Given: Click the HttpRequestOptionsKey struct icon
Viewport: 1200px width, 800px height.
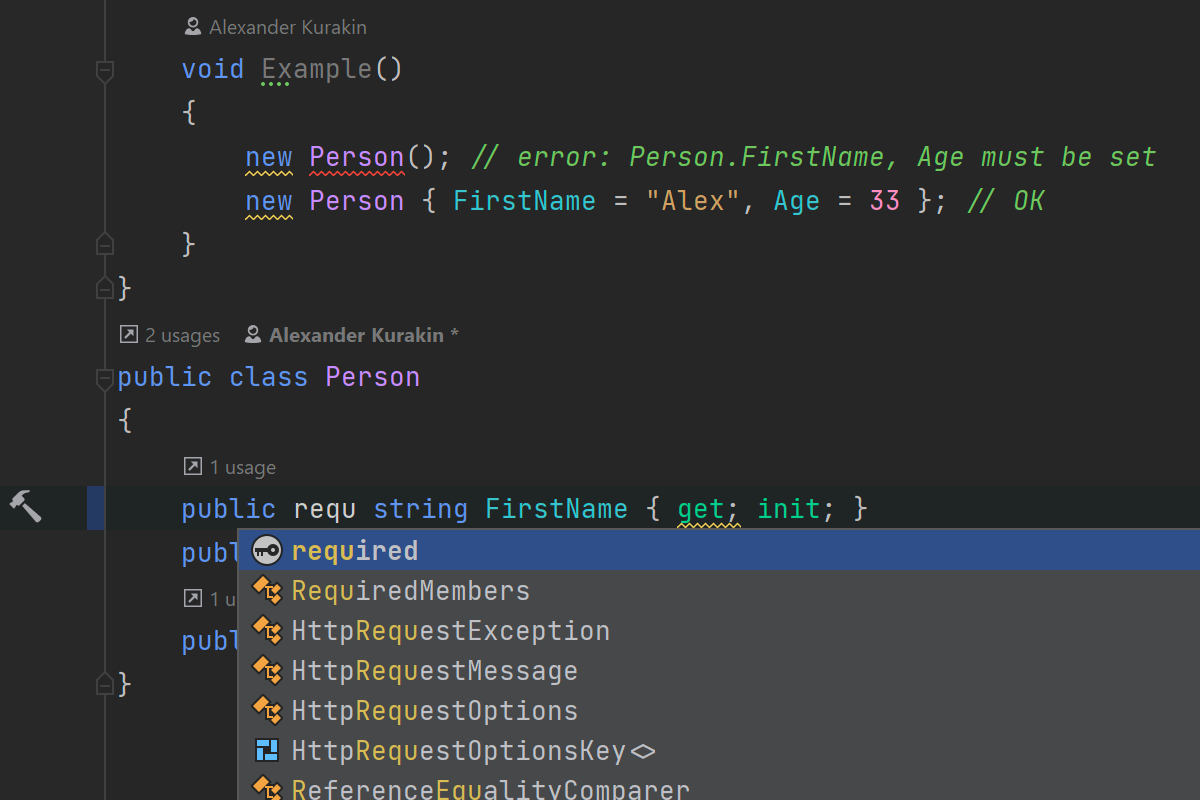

* * *

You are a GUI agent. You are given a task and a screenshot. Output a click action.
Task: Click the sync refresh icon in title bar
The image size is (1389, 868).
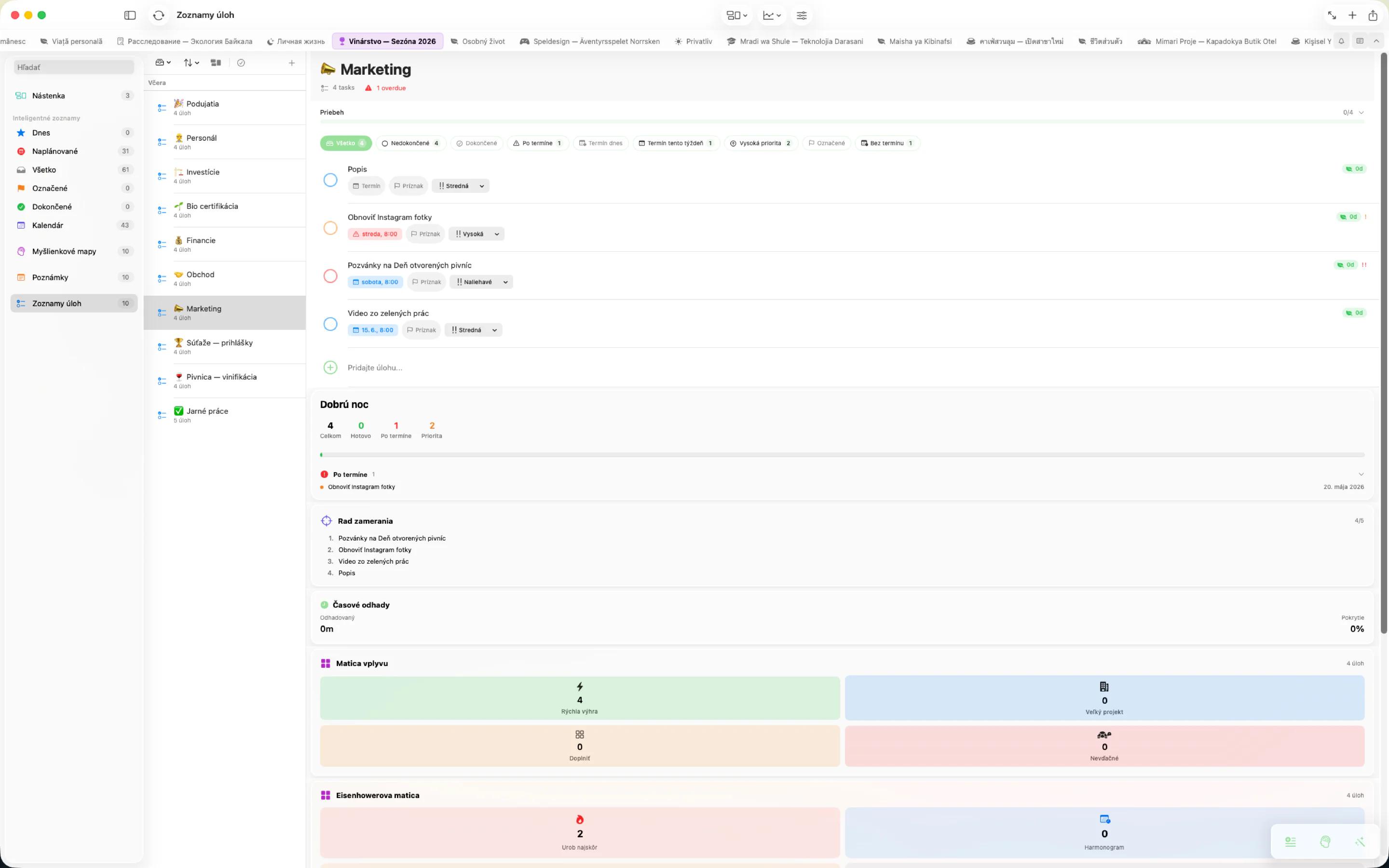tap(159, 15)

**TASK INSTRUCTIONS**
Retype, exactly and in full, the lines above from the one containing "Given: Click the" through the one containing "Viewport: 1200px width, 800px height.".

**ANSWER AREA**
Given: Click the HttpRequestOptionsKey struct icon
Viewport: 1200px width, 800px height.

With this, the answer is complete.